Arts in Prison (AiP) has been bringing arts education and programming into Lansing Correctional Facility for more than 20 years. AiP offers visual art classes and supports the inmates’ Fine Arts Groups. This exhibit features the work of Floyd Bledsoe. Floyd learned to paint while incarcerated and led the Fine Arts Group in the medium security unit prior to his release.
The ability to create something beautiful, which can be shared with others, is meaningful to the incarcerated artists. They seek to be seen as more than the sum total of their worst decisions. 99% of those currently incarcerated will be returning to their communities. Practicing the arts connects one to their humanity. Wouldn’t you rather they come home with “hope in their heart instead of hate in their eyes”?

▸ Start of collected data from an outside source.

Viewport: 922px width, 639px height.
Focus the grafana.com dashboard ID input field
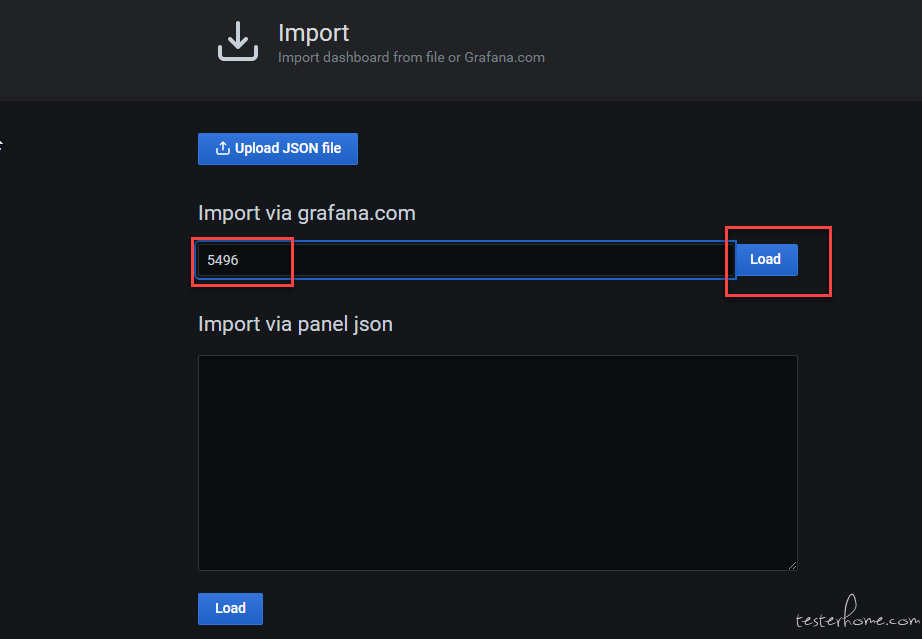[466, 260]
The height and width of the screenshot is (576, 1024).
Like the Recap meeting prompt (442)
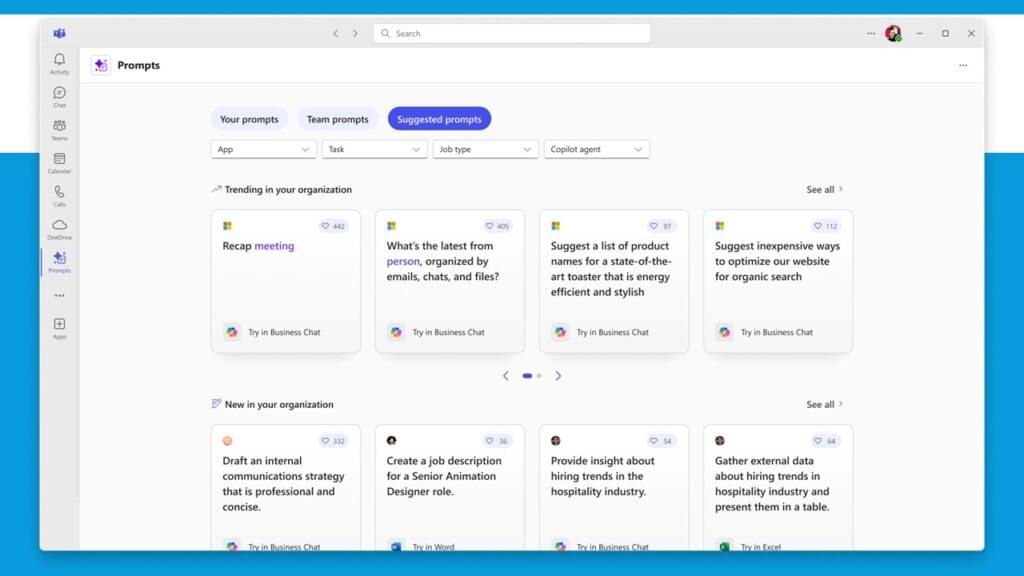333,226

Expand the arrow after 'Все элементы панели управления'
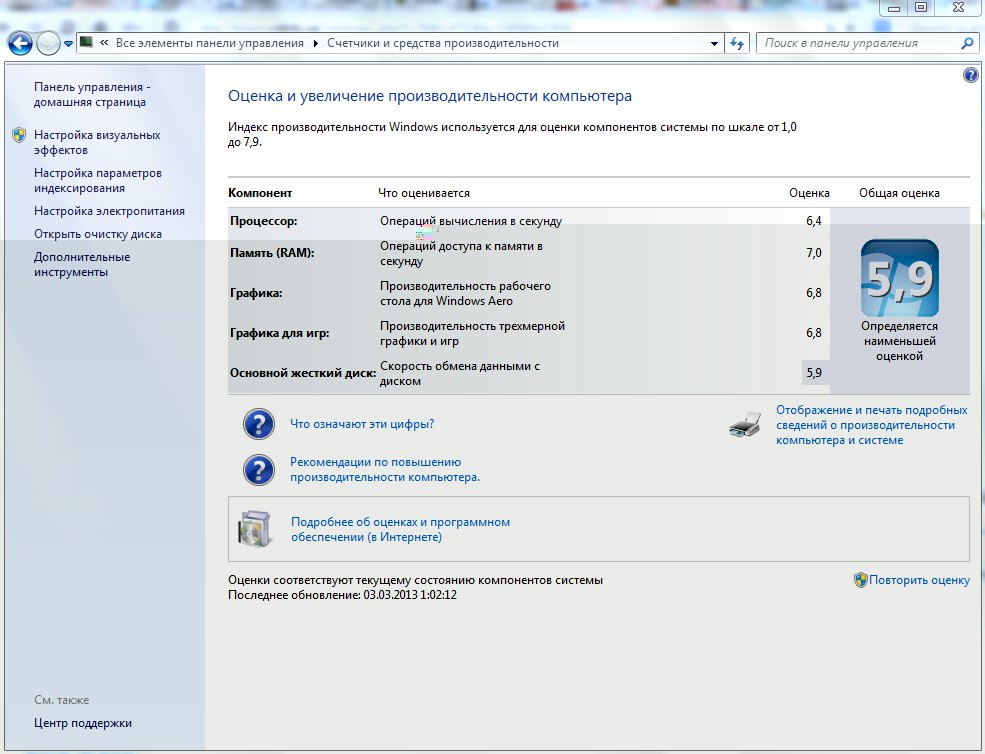315,43
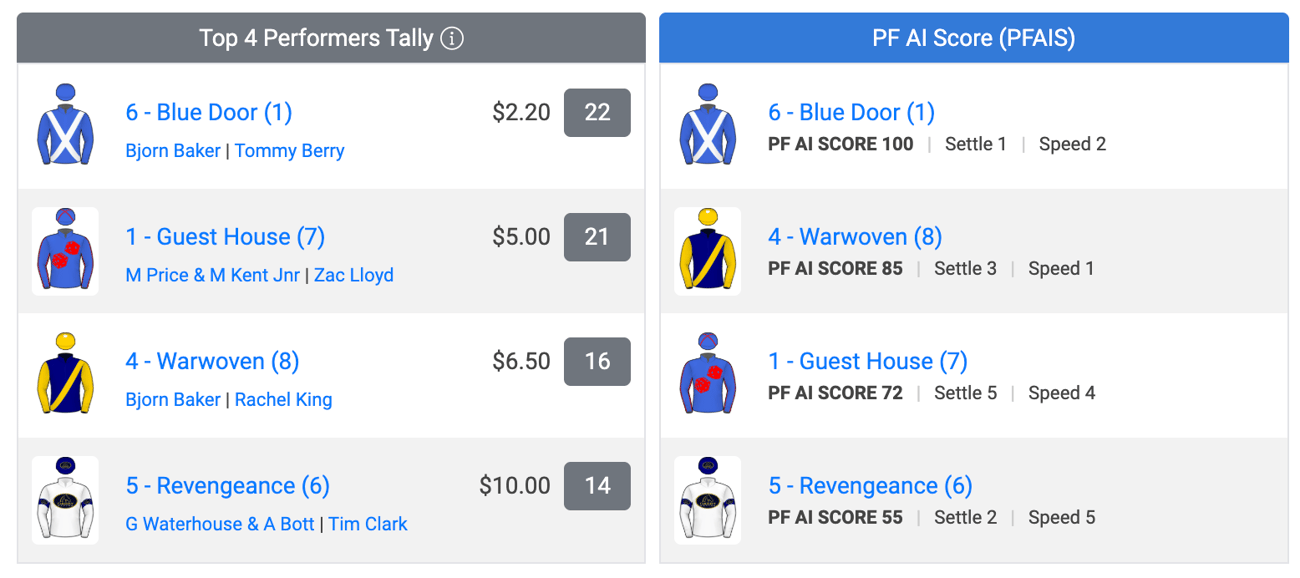This screenshot has width=1300, height=578.
Task: Open 4 - Warwoven link in PF AI Score list
Action: [x=855, y=237]
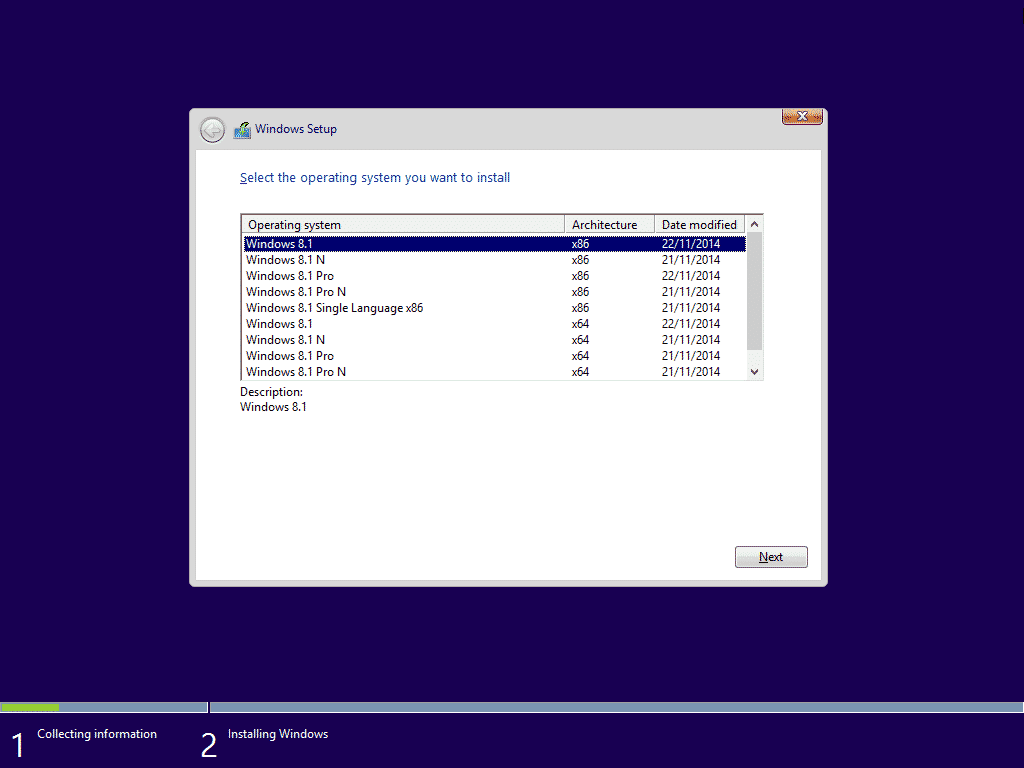Sort the list by Architecture
1024x768 pixels.
(609, 224)
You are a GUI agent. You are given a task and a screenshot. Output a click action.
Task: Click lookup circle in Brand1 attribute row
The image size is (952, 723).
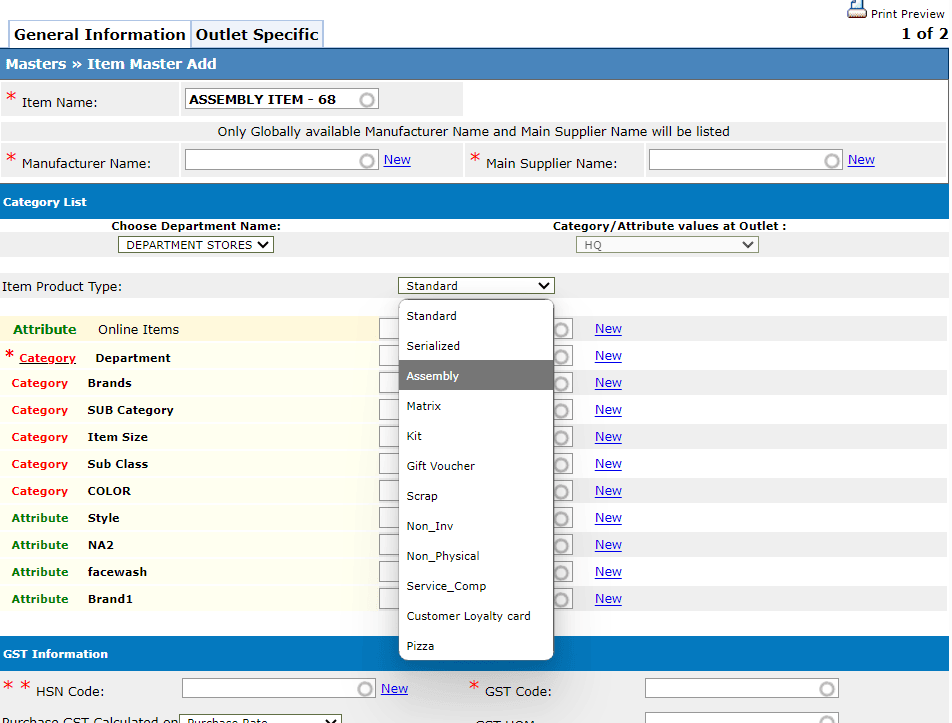562,599
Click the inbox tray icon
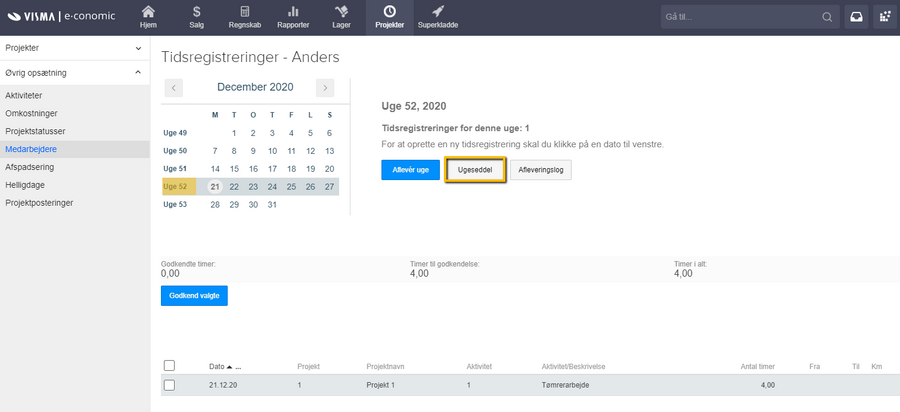This screenshot has height=412, width=900. pyautogui.click(x=858, y=17)
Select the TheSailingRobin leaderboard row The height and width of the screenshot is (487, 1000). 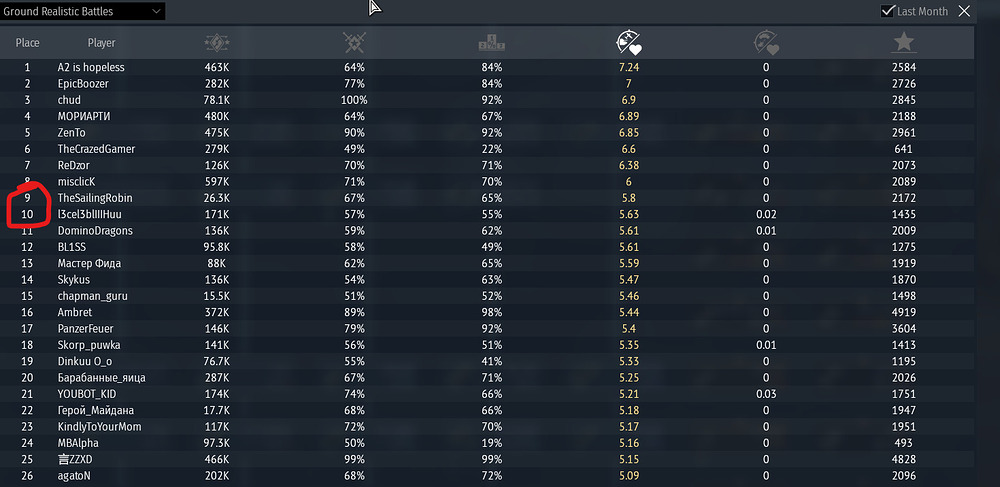click(96, 198)
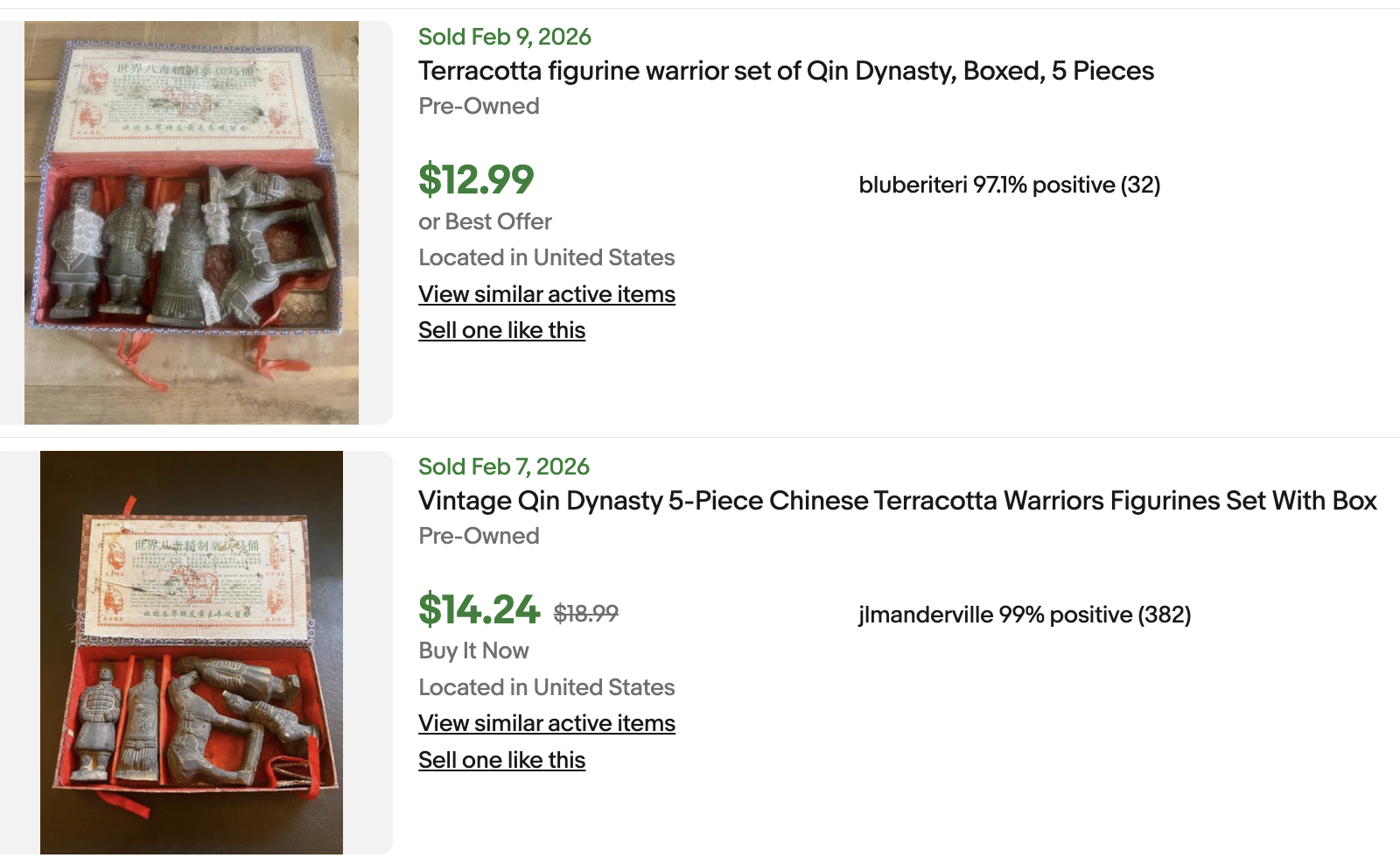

AiP is a nonprofit organization based in Overland Park and serving prisons and detention centers in Kansas and, soon, Missouri. We are supported by individual contributions and foundation grants. Kansas Department of Corrections does not reimburse for the programs provided. Our instructors volunteer their time and talent and are trained to work with this oft forgotten population. In addition to visual art, Arts in Prison offers writing, communication, theatre, music, yoga, knitting and crochet, book club, philosophy, film appreciation and more. AiP is also a lead organization in Mentoring for Success, a KDOC program aimed to help inmates with their return to society.